Beneath the List declaration, there is still an array, which is made to resize according to the ever growing requirements of the Collection. This is done in the Add method, which is defined as
public void Add(T item)
{
if (_size == _items.Length) EnsureCapacity(_size + 1);
_items[_size++] = item;
_version++;
}
private void EnsureCapacity(int min)
{
if (_items.Length < min) {
int newCapacity = _items.Length == 0? _defaultCapacity : _items.Length * 2;
if ((uint)newCapacity > Array.MaxArrayLength) newCapacity = Array.MaxArrayLength;
if (newCapacity < min) newCapacity = min;
Capacity = newCapacity;
}
}
The Add()
method checks if the array is full, and if so, it calls the EnsureCapacity
method to double the Capacity
.
The resizing of course happens in the Capacity
Property.
public int Capacity
{
get {
Contract.Ensures(Contract.Result<int>() >= 0);
return _items.Length;
}
set {
if (value < _size) {
ThrowHelper.ThrowArgumentOutOfRangeException(ExceptionArgument.value, ExceptionResource.ArgumentOutOfRange_SmallCapacity);
}
Contract.EndContractBlock();
if (value != _items.Length) {
if (value > 0) {
T[] newItems = new T[value];
if (_size > 0) {
Array.Copy(_items, 0, newItems, 0, _size);
}
_items = newItems;
}
else {
_items = _emptyArray;
}
}
}
}
The key take away from the Add/EnsureCapcity methods is that every time the size of array is breached, the capacity of the array is doubled. This leads to couple of undesired things.

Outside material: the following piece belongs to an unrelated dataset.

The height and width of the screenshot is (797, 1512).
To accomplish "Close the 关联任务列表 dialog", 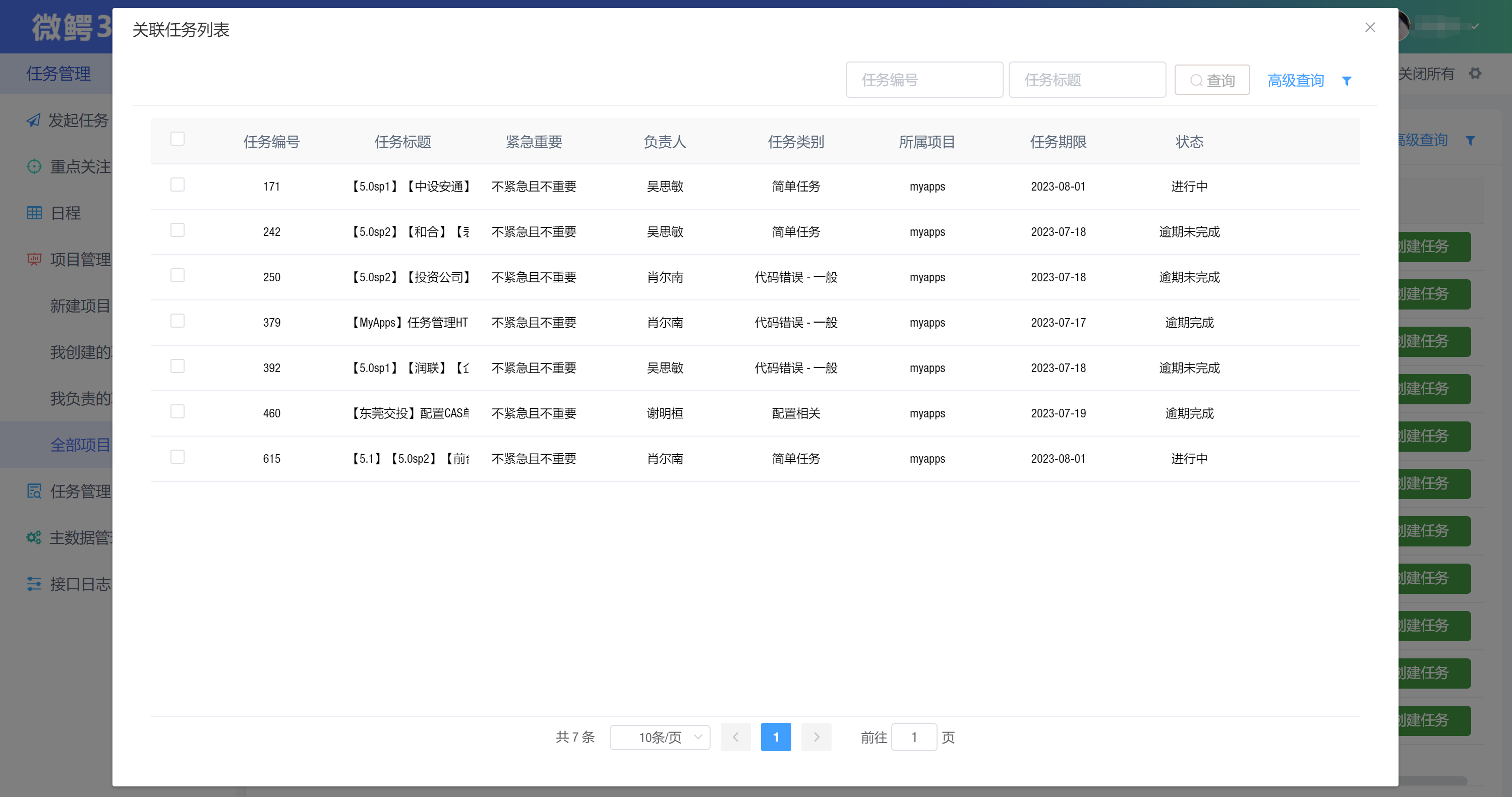I will coord(1370,28).
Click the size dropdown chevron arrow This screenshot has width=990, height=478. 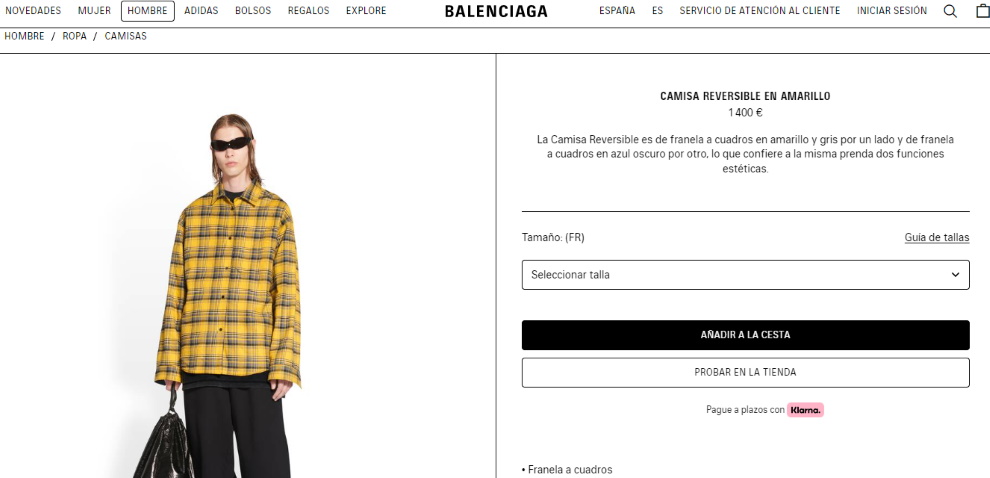click(x=955, y=275)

- Expensive operation to resize the array
As the List grows, there would innumerous expensive resizing operations, which is quite undesired.
- Possibility that a lot of memory spaces left allocated but unused.
Consider if the number of Person
in the personList
is 258. Due to the logic shown above, the Capacity of Array would now 512. That is a whole lot of unused allocated memory space when you are working with memory intensive application.
// Default Behavior
Console.WriteLine($"StudentList(Count={studentList.Count},Capacity={studentList.Capacity})");
// Output
StudentList(Count=258,Capacity=512)
The ideal way to counter this would be to use overloaded constructor and initialize the size of array.
var studentList = new List<Student>(persons.Count());
This would reduce the need for resizing of internal array.
// With Collection Size Iniitialized as above
Console.WriteLine($"StudentList(Count={studentList.Count},Capacity={studentList.Capacity})");
// Output
StudentList(Count=258,Capacity=258)
Of course there could be places where you might not be having the convenience of knowing the collection size beforehand. But still, if you are able to be pick an initial size well, you could eliminate or reduce the need to resize the array.